With the criteria suddenly expanded and all the desirable clubs filling up, Sierra Leone, El Salvador, and Rwanda applied to be called the "Axis of Countries That Aren't the Worst But Certainly Won't Be Asked to Host the Olympics". Canada, Mexico and Australia formed the "Axis of Nations That Are Actually Quite Nice But Secretly Have Some Nasty Thoughts About America", while Scotland, New Zealand and Spain established the "Axis of Countries That Want Sheep to Wear Lipstick". "That's not a threat, really, just something we like to do", said Scottish Executive First Minister Jack McConnell.

While wondering if the other nations of the world weren't perhaps making fun of him, a cautious Bush granted approval for most axis, although he rejected the establishment of the "Axis of Countries Whose Names End in 'Guay", accusing one of its members of filing a false application. Officials from Paraguay, Uruguay, and Norguay denied the charges. Norguays king Harald can't understand the rejection "I filled out the application myself"


pretty freakin hilarious :thumbs:

I'm officially part of: "Axis of Nations That Are Actually Quite Nice But Secretly Have Some Nasty Thoughts About America" ...sorry un-officially
 
Mith' said:
Remove that or I'll buy Sweden with my oil money :p

Do you want to go back to the union? Fine buy me, but you will have to give us Narvik, Oslo and Svalbard. :p

CptStern said:
pretty freakin hilarious :thumbs:

I'm officially part of: "Axis of Nations That Are Actually Quite Nice But Secretly Have Some Nasty Thoughts About America" ...sorry un-officially

Can't take the credit for it though... a freind send it to me, I don't know who wrote it...
 
The_Monkey said:
Can't take the credit for it though... a freind send it to me, I don't know who wrote it...

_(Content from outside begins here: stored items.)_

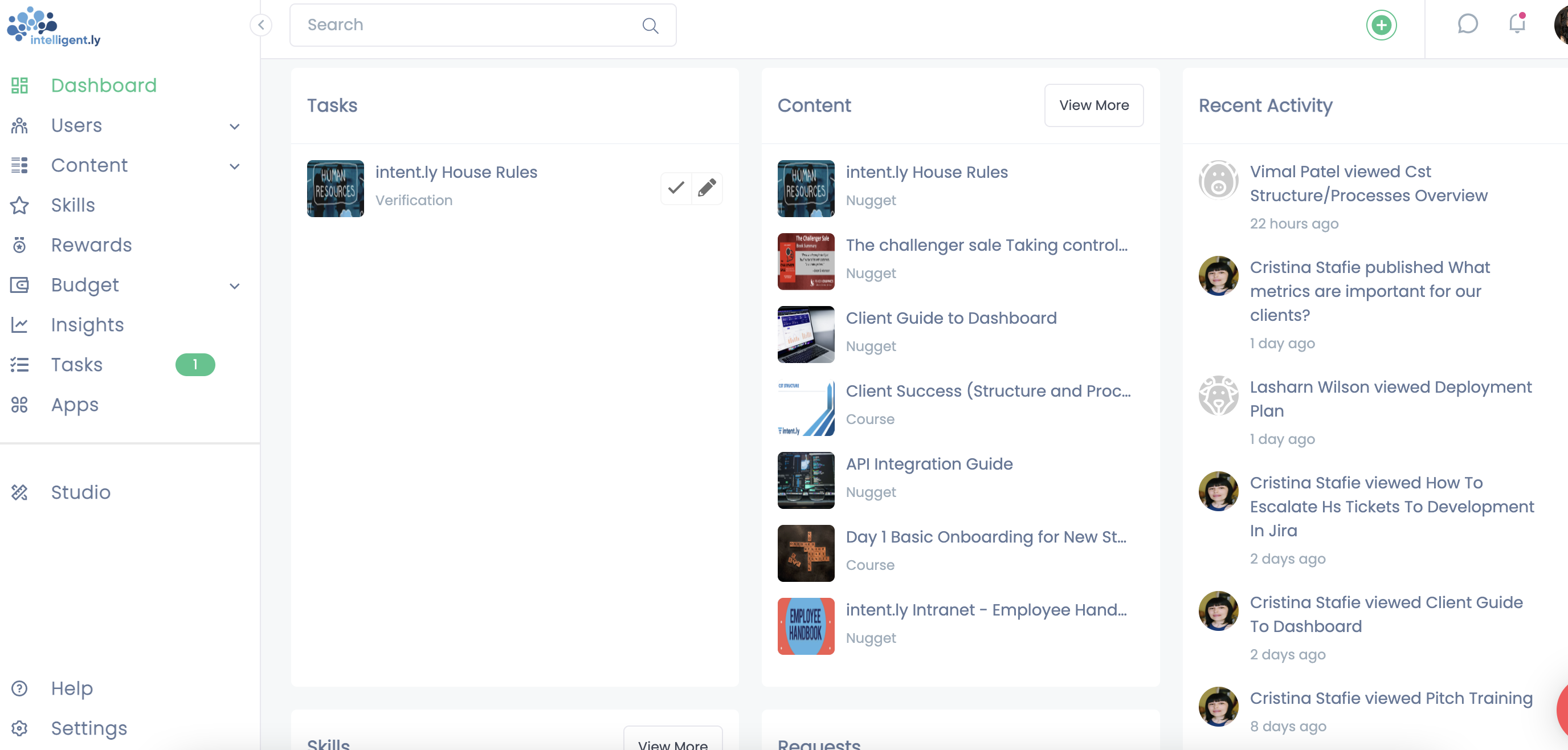Open the notifications bell
Viewport: 1568px width, 750px height.
click(x=1516, y=25)
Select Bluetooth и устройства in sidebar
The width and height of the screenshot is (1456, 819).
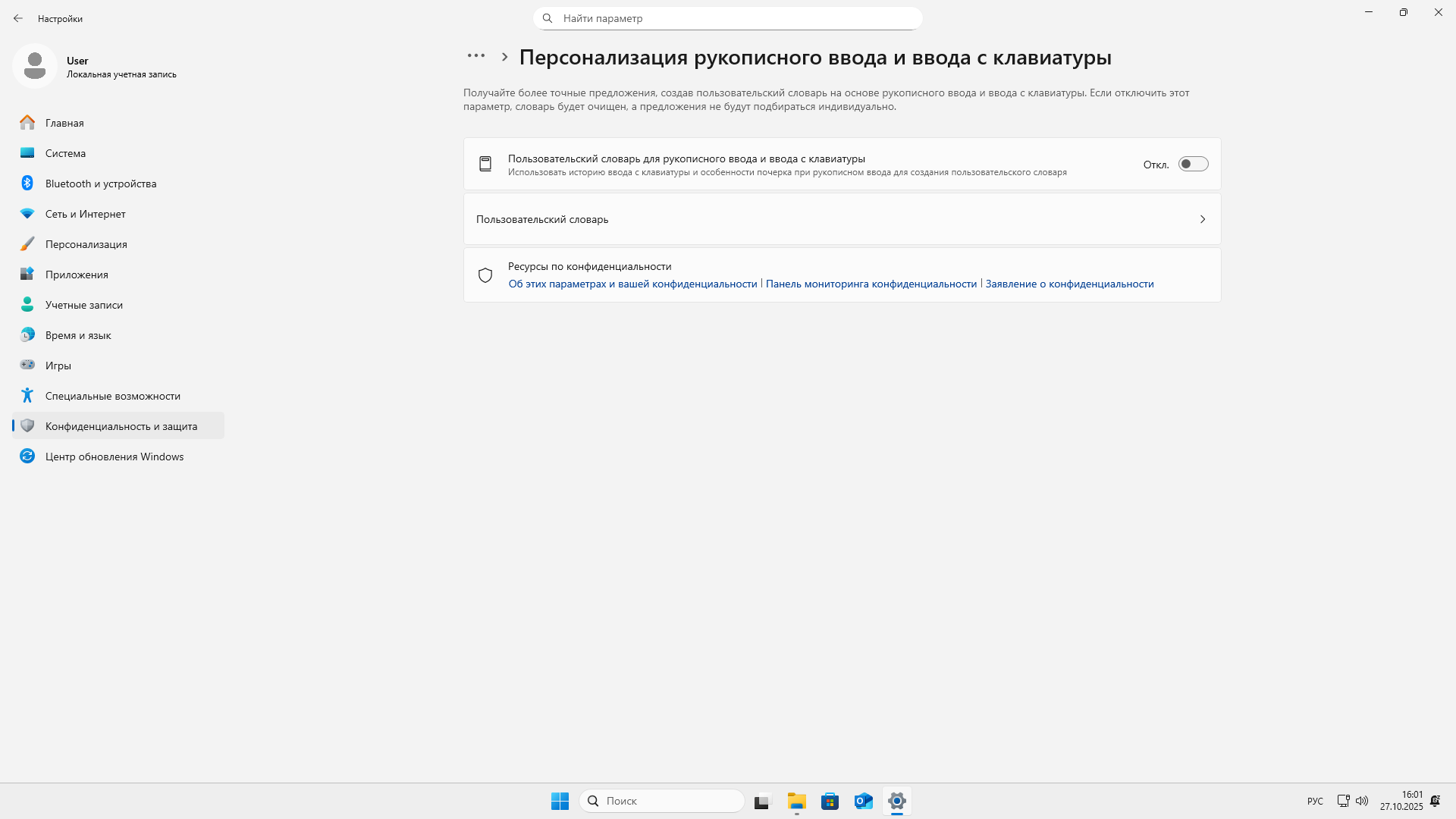click(x=100, y=183)
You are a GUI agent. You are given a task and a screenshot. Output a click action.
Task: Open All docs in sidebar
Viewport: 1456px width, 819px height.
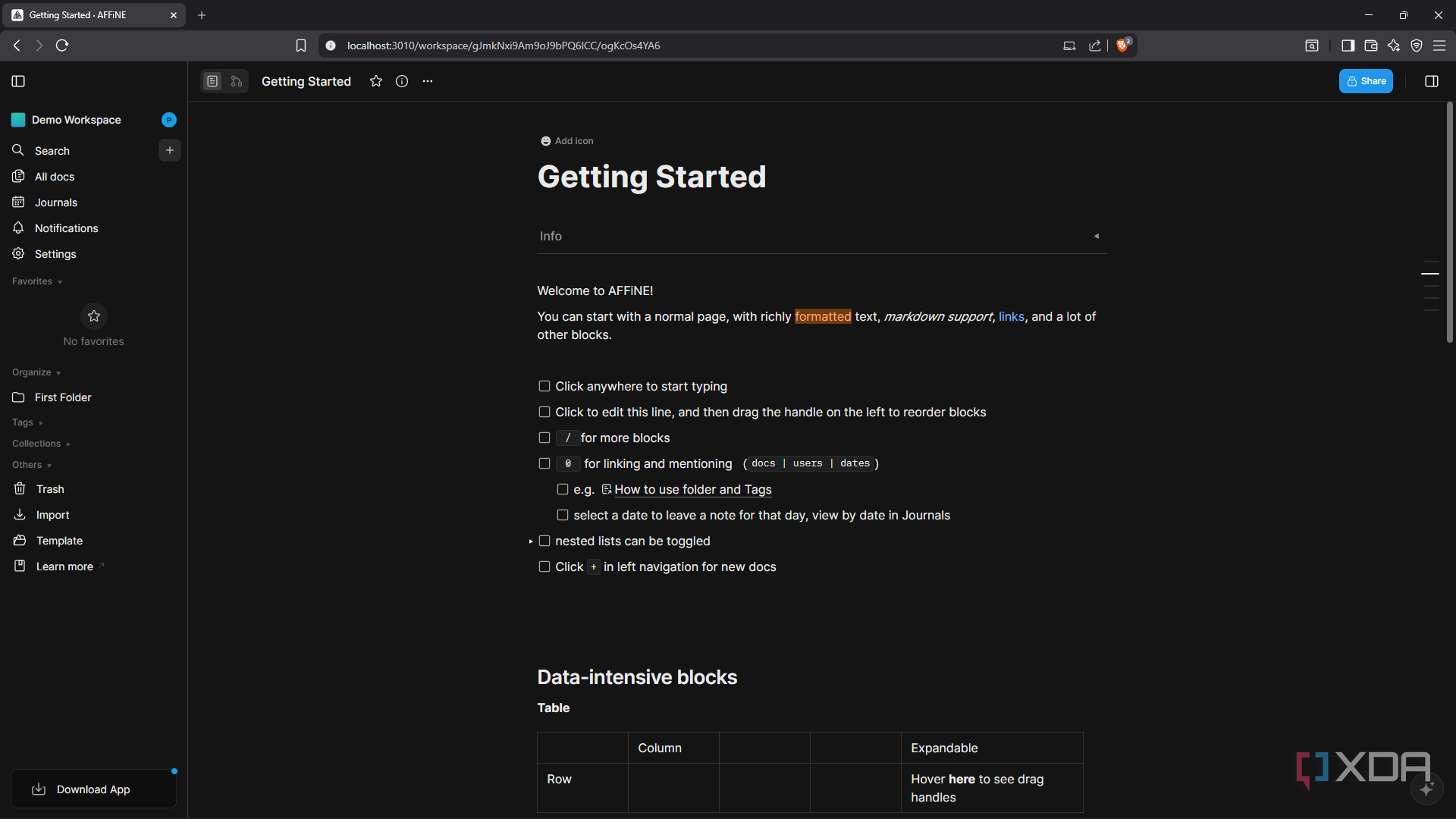coord(55,177)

I'll just ignore that ;) way to go The_Monkey :thumbs:
 
gh0st said:
Ok. Satire. My task is to write 8-10 paragraphs, using satire. Theres a ton of bright minds in this forum, and a lot of you have good grasps on satire (or at least can provide me with some humorous ideas). It can be about anything.

Also, since I probably wont do this assignment but need ideas anyway, post your favorite political cartoons.

For satire there is no source greater than... the onion:

http://www.theonion.com/

There's some absolute classics in their archive.
 
Yeah, that the problem with political satire. 90% chance the Onion already did it. :D
 
Raziaar said:

I like the pictures they have of the new "Fox Terror Alert Van" myself... "Honk If You See TERROR Happening!"

In other news... CRAP! I just discovered all my favorite old stories from more than a few weeks ago have become subscriber only! The whole archive used to be free... :(

Goodbye, "God diagnosed with Bipolar Disorder."
Goodbye, "Nation's Poor Win Election For Nation's Rich."
Goodbye, "U.N. Orders Wonka To Submit To Chocolate Factory Inspections."